Cervical cancer is considered to be rather treatable, and somewhat uncommon, but a new analysis believes the risk of dying from cervical cancer is higher than previously thought.
Less surprisingly, there are still racial differences in mortality.
These are estimates based on 2002 to 2012 data the National Center for Health Statistics and the NCI Surveillance, Epidemiology, and End Results Mortality Database. Information on hysterectomy prevalence was gathered from the Behavioral Risk Factor Surveillance System survey to remove the large fraction of women who were not at risk of dying from cervical cancer.

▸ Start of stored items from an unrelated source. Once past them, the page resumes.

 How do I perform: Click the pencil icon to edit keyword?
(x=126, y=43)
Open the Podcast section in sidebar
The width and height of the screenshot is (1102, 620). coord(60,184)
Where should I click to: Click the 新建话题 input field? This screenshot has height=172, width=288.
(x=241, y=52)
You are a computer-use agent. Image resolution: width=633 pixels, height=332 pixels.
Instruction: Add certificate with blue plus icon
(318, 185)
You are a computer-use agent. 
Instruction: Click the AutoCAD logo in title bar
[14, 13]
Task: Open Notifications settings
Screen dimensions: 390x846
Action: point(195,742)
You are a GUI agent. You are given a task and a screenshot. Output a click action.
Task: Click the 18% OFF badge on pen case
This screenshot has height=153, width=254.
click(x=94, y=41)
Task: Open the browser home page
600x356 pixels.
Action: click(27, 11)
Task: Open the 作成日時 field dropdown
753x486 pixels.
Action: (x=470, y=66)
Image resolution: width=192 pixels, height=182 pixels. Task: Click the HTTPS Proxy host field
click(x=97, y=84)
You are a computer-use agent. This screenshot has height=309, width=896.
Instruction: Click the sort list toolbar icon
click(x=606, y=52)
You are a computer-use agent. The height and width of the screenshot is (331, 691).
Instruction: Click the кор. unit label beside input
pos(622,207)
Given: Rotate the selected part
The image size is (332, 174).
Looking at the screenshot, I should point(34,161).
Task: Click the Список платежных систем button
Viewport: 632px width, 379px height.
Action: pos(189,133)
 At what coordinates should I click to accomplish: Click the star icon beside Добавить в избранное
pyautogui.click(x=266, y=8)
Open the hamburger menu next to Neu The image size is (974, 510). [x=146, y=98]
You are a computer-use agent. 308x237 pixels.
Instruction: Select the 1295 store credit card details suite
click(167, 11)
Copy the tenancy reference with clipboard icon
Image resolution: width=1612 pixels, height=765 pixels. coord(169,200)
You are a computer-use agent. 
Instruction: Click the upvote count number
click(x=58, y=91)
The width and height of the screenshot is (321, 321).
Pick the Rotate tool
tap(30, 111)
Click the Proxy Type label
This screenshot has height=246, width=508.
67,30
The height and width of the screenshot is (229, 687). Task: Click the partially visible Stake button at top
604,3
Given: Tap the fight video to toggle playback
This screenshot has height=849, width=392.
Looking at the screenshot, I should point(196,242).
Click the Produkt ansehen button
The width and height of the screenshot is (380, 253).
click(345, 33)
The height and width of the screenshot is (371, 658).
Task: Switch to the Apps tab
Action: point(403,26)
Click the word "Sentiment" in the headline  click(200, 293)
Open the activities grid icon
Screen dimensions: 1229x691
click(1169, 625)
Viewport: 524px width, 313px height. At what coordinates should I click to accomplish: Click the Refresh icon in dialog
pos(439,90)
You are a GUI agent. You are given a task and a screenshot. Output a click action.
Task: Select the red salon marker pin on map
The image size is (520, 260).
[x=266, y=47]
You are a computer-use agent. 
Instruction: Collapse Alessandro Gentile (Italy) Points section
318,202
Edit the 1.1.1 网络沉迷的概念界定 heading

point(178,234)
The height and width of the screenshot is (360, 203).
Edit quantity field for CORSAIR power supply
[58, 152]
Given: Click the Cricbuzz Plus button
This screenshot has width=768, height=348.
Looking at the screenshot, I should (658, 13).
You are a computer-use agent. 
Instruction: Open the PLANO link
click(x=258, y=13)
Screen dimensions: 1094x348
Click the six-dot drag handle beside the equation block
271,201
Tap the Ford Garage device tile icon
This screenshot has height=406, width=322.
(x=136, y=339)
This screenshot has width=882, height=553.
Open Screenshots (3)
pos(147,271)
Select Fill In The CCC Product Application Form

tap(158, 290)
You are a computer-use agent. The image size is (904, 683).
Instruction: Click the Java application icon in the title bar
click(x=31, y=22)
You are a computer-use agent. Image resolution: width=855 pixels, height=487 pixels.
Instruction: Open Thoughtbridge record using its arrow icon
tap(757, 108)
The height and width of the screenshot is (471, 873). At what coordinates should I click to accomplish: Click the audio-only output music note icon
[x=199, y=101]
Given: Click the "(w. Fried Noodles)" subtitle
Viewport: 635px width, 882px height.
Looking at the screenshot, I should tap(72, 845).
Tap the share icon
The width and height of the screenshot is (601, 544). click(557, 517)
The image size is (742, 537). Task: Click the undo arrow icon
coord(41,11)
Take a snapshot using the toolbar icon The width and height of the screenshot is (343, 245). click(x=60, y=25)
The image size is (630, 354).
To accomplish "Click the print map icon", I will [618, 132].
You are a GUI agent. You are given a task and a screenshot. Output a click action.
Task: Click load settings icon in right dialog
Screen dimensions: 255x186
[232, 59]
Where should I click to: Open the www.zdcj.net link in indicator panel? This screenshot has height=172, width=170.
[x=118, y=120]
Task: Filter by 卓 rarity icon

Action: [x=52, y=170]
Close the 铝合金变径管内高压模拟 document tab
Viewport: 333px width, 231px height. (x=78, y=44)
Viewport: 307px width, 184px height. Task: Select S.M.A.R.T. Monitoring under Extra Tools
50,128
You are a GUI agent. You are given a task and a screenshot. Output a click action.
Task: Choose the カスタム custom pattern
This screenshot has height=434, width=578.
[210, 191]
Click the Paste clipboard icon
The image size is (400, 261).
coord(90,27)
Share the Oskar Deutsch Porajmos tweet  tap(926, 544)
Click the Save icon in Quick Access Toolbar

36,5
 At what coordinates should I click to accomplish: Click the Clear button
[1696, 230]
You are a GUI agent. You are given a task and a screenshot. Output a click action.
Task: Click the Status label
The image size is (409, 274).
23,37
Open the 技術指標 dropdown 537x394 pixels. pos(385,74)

The researchers now believe that black women in the United States are dying from cervical cancer at a rate 77 percent higher than previously thought, while white women are dying at a rate 47 percent higher. Specifically, the corrected mortality rate in black women was 10.1 per 100,000 women, compared with 5.7 per 100,000 uncorrected. The corrected rate in white women was 4.7 per 100,000 compared with 3.2 per 100,000 uncorrected.
Also, without the correction, the disparity in mortality between races was underestimated by 44 percent. In addition, an analysis of the corrected rates over the decade revealed that white women's rates of death from cervical cancer decreased by 0.8 percent per year, compared with an annual decrease of 3.6 percent in black women.. So the gap in minority mortality closed much more, but that is because they were higher in the first place.
"In addition, many of those who are dying are over the age of 65, a cutoff point where guidelines generally no longer recommend women with cervices be regularly screened for cervical cancer," says Anne Rositch, PhD, MSPH, of the Johns Hopkins Bloomberg School of Public Health.